Dalam penggeledahan di lokasi, petugas menemukan delapan bungkus plastik bening berisi kristal putih yang diduga narkotika jenis sabu dengan berat kotor sekitar 7,80 gram. Selain itu, turut diamankan timbangan digital, plastik klip, tas kecil warna merah, korek api gas, serta satu unit telepon genggam yang diduga berkaitan dengan aktivitas peredaran.
Selanjutnya, tersangka bersama barang bukti dibawa ke Mapolres Kutai Kartanegara untuk menjalani pemeriksaan lebih lanjut. Penyidik juga telah memeriksa saksi-saksi serta melakukan pendalaman guna mengungkap kemungkinan keterlibatan jaringan lain dalam perkara tersebut.

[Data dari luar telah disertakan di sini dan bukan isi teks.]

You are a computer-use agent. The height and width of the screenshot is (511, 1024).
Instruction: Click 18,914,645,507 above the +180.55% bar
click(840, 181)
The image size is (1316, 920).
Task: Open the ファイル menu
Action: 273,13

Atas perbuatannya, tersangka dijerat dengan ketentuan Undang-Undang Nomor 35 Tahun 2009 tentang Narkotika beserta penyesuaian pidana terbaru yang berlaku, dengan ancaman hukuman berat sesuai peraturan perundang-undangan.
Pihak kepolisian menegaskan bahwa pengungkapan ini merupakan bagian dari upaya berkelanjutan dalam menekan peredaran narkotika di wilayah Kutai Kartanegara. Kepolisian juga mengajak masyarakat untuk terus berperan aktif memberikan informasi apabila mengetahui aktivitas mencurigakan di lingkungannya.
Sinergi antara aparat penegak hukum dan masyarakat dinilai menjadi kunci penting dalam menciptakan lingkungan yang aman serta terbebas dari ancaman penyalahgunaan narkoba yang dapat merusak generasi muda.